Leo praises Stargirl for her kindness, bravery, and nonconformity, and the two begin a tentative romance. Leo experiences her unusual lifestyle and starts helping her with various projects, such as leaving cards for strangers and dropping change on the sidewalk for others to find. While initially deliriously happy with their relationship, he gradually realizes his connection to Stargirl has made him an outcast as well, and tries to convince her to act more "normal." She starts going by her real name, Susan, and wearing typical clothing. When these actions fail to produce results, Stargirl decides that the best way to become popular is to win the state's public speaking competition. She succeeds and returns to school expecting a hero's welcome, but finds that only three people have shown up to congratulate her. Realizing that by trying to fit in, she has achieved nothing and has only betrayed her true self, Stargirl reverts to her former personality. Leo consequently ends their relationship so he can be accepted by their peers.

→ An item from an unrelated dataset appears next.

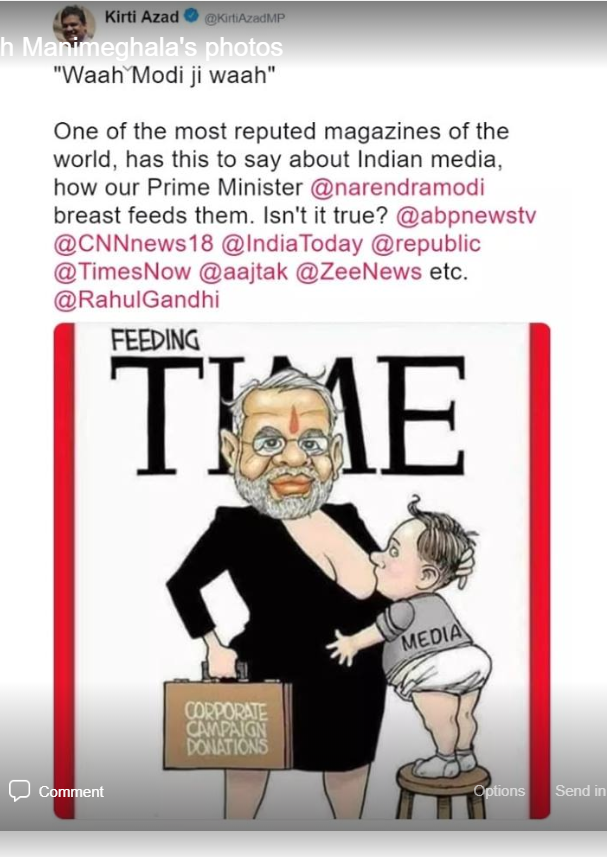Click the Kirti Azad account name
The width and height of the screenshot is (607, 858).
click(141, 17)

Stargirl attends the school's spring barbecue—the Ocotillo ball—with Dori. She arrives on a bike covered in sunflowers. Though initially ignored by the other attendees, she attracts attention after convincing the bandleader to play the "Bunny Hop," and the other students join her in dancing until the only people not participating are Hillari and her boyfriend Wayne. Afterwards, Hillari admonishes Stargirl for ruining every social event she attends and slaps her across the face. Stargirl counters the attack with a kiss on the cheek. No one in town sees Stargirl again after that night; Leo later learns that she and her family have moved to Minnesota.

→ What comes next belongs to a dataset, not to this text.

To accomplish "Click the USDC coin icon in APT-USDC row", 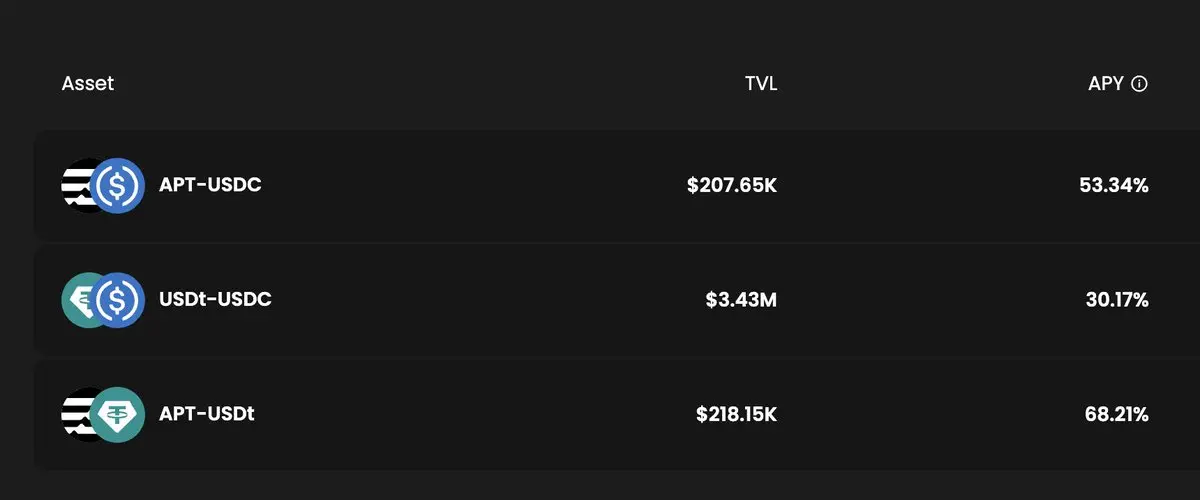I will (118, 186).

Fifteen years later, Leo still wonders what has happened to Stargirl. One day before his birthday, he anonymously receives a new porcupine necktie in the mail—presumably from Stargirl.

==Adaptations==
===Stage===
In January 2015, Stargirl was staged by First Stage company. The play was directed by John Maclay, and the cast were mainly teenagers. The play met with positive reviews from critics and audience.

===Film===
In February 2018, a feature film adaptation produced by Walt Disney Pictures was announced to be in development. The film is directed by Julia Hart, from a screenplay written by Kristin Hahn and stars Grace VanderWaal in the title role. Filming began on September 24, 2018 in New Mexico and wrapped November 16, 2018. The film was released exclusively on the streaming service, Disney+ on March 13, 2020.

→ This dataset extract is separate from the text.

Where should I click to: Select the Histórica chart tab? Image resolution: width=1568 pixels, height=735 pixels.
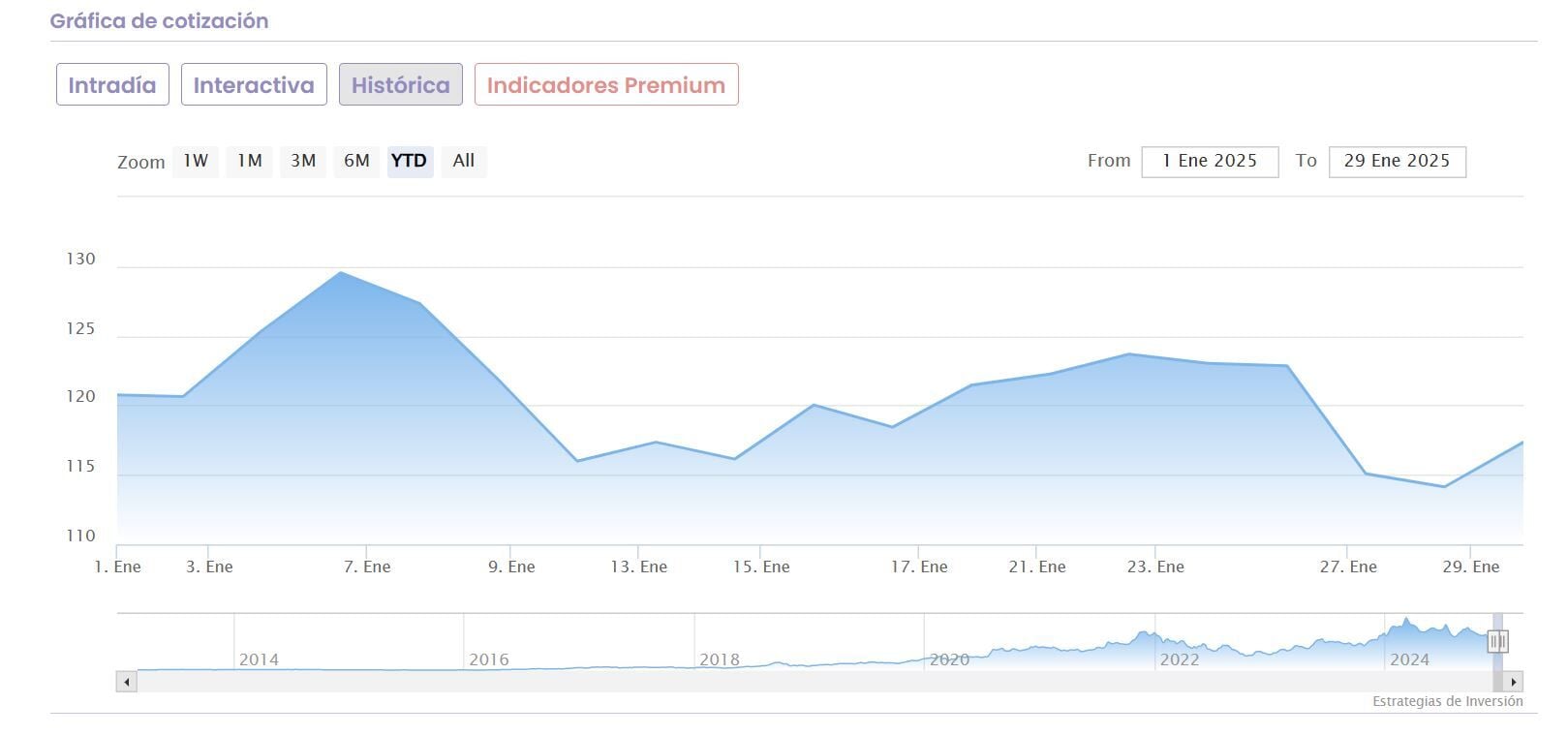pos(400,85)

While the plot remains relatively the same, various changes were made. Stargirl and Leo's relationship begins almost immediately in the film and they never formally break up, though it is slightly implied to be on Stargirl's part. Leo's fascination with porcupine ties comes from his deceased father rather than his uncle who is never mentioned. While Kevin and Dori are included, with the former's last name changed from Quinlant to Singh to match with the actor's ethnicity, various new characters are added as part of Leo and Stargirl's social group. Hillari's role is somewhat reduced, however she is still responsible for Stargirl's sadness. Rather than a typical bully, Hillari's dislike for Stargirl comes from how she inconsiderately tried to cheer up her brother, only to make him more miserable. Stargirl apologizes to her at the end. There is also heavy emphasis on music in the film with classic rock songs being used. For the dance at the end, instead of Stargirl leading everyone into the "Bunny Hop", she has Leo perform "Just What I Needed" by The Cars.

==Legacy==
In 2004 students from Kent, Ohio founded a Stargirl Society, which aimed to promote the nonconformist message of the novel. The society received much attention, and inspired young people all over the world to create their own societies.